Не то мясник, а может быть, ваятель —
Не в мраморе, а в мясе высекал
Он топором живую Галатею…
Сказано, кстати говоря, абсолютно точно. А еще точнее:
От их корней пошел интеллигент.
Его мы помним слабым и гонимым,
В измятой шляпе, в сношенном пальто,
Сутулым, бледным, с рваною бородкой,
Страдающей улыбкой и в пенсне,
Прекраснодушным, честным, мягкотелым,
Оттиснутым, как точный негатив,
По профилю самодержавья: шишка,
Где у того кулак, где штык — дыра.
Я помню, как Нонна, знавшая наизусть поэму (а в России, как вы понимаете, стихи потому и уцелели, что существовали в устной передаче — отсюда и мнемоническая функция рифмы), помню, как Нонна мне это читала наизусть, Нонна Менделевна. Я был абсолютно поражен — какие стихи! Я говорю: «Ну, откуда у Макса это?» Ведь мы знали Волошина по голубенькому однотомнику из Малой серии «Библиотеки поэта», толстому, как сам автор, и такому же риторическому.
Дело в том, что Максимилиан Александрович — он же не умел совершенно принимать гордую позу поэта. Да, постоянная игра в жизнь, постоянные увлечения антропософией, танцы, эквиритмика, попытки собственную жизнь как-то романтизировать, веночек, хитон, в общем постоянные игры и приключения, совместное сочинительство — все это было. Но Максимилиан Александрович совершенно не умел быть недоступным. Он, наоборот, истомившись в зимнем пустом Коктебеле, всех гостей, начиная с весны, беспрерывно зачитывал стихами, не умел дозировать себя. От него Чуковский сбегает на пляж; приходит Волошин, ложится рядом и продолжает гудеть свои стихи или размышления вслух. Он был немножко такой витиеватый, конечно, страшно говорливый. И стихи такие в общем риторические, многоречивые.

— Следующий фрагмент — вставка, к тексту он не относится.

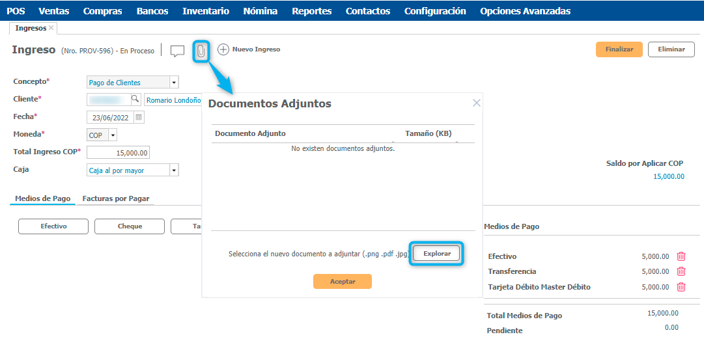Expand the Caja al por mayor dropdown
Viewport: 704px width, 339px height.
174,170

Но книга «Демоны глухонемые» (понятное дело, названная по тютчевской строчке «Как демоны глухонемые, ведут беседу меж собой») — это гениальная книга. И вот здесь надо сказать о Максе очень важные слова. Дело в том, что он был гением места, вот таким действительно человеком, который создал во многих отношениях мифологию современной Киммерии, мифологию Коктебеля, степного Крыма, Феодосии. Он это сделал, понимаете, придумал с нуля. Для освоения Крыма, рискну сказать, прежде всего культурного, художественного, эстетического освоения Макс сделал гораздо больше, чем Екатерина вместе с Потемкиным Таврическим. Военной силой можно присоединить и завоевать, но дело в том, чтобы культурно освоить.

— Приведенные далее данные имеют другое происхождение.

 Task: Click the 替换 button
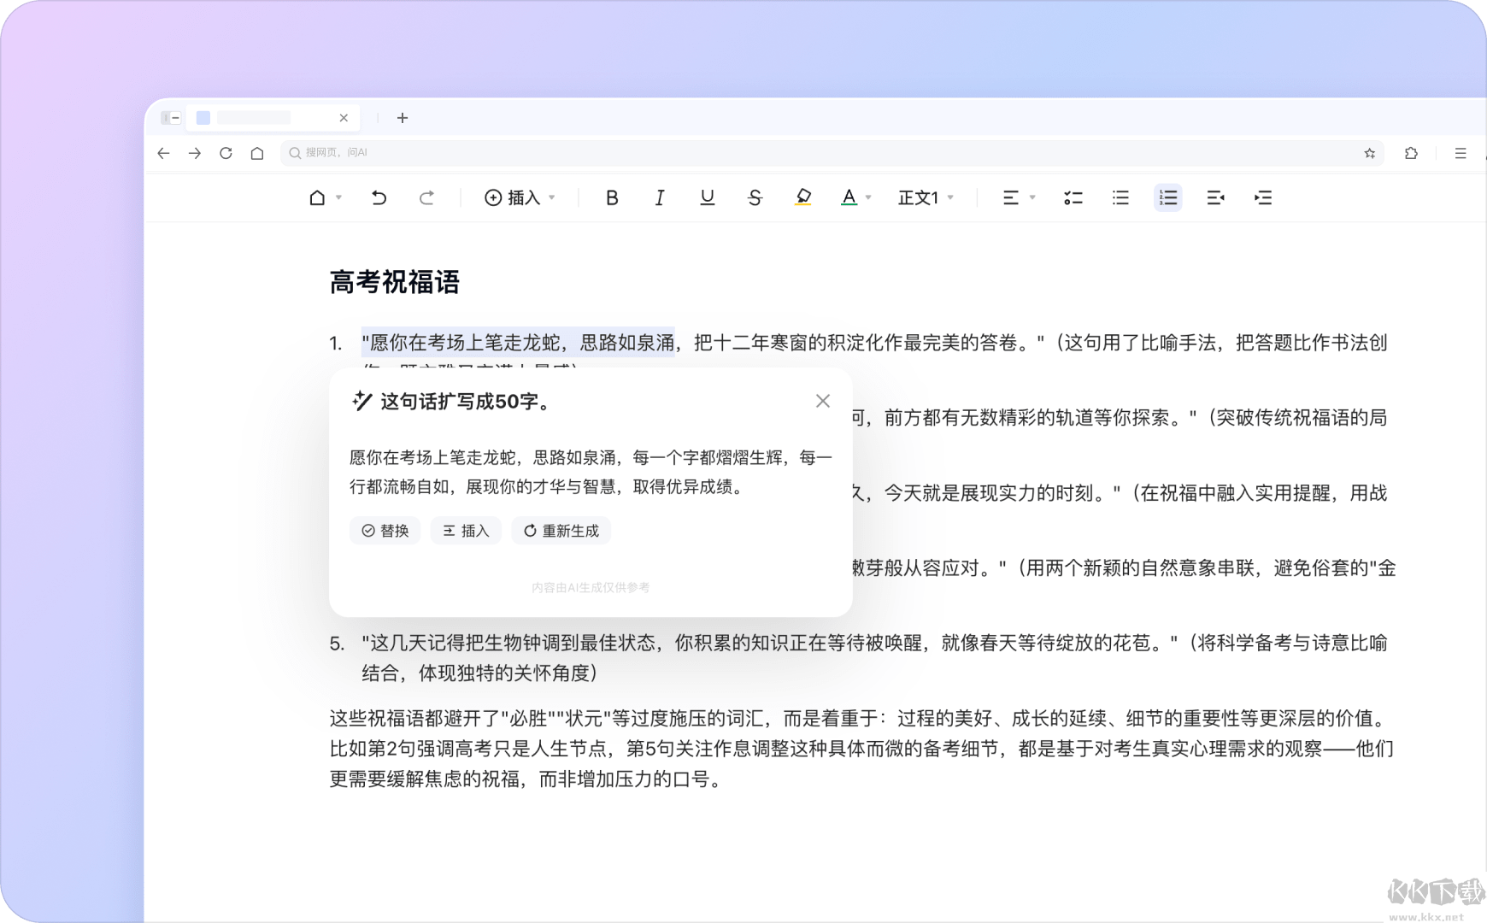point(385,531)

И вот мифологию Крыма, его легенду создал Макс. Для него действительно это прямое преемство от греков, от Тавриды, от Киммерии, от золотого руна. Ну, отсюда у Мандельштама и «Золотое руно, где же ты, золотое руно?». Хотя этот миф никакого отношения к Одиссею не имеет. Ну, просто Волошин переосмыслил Крым как сегодняшнюю Грецию.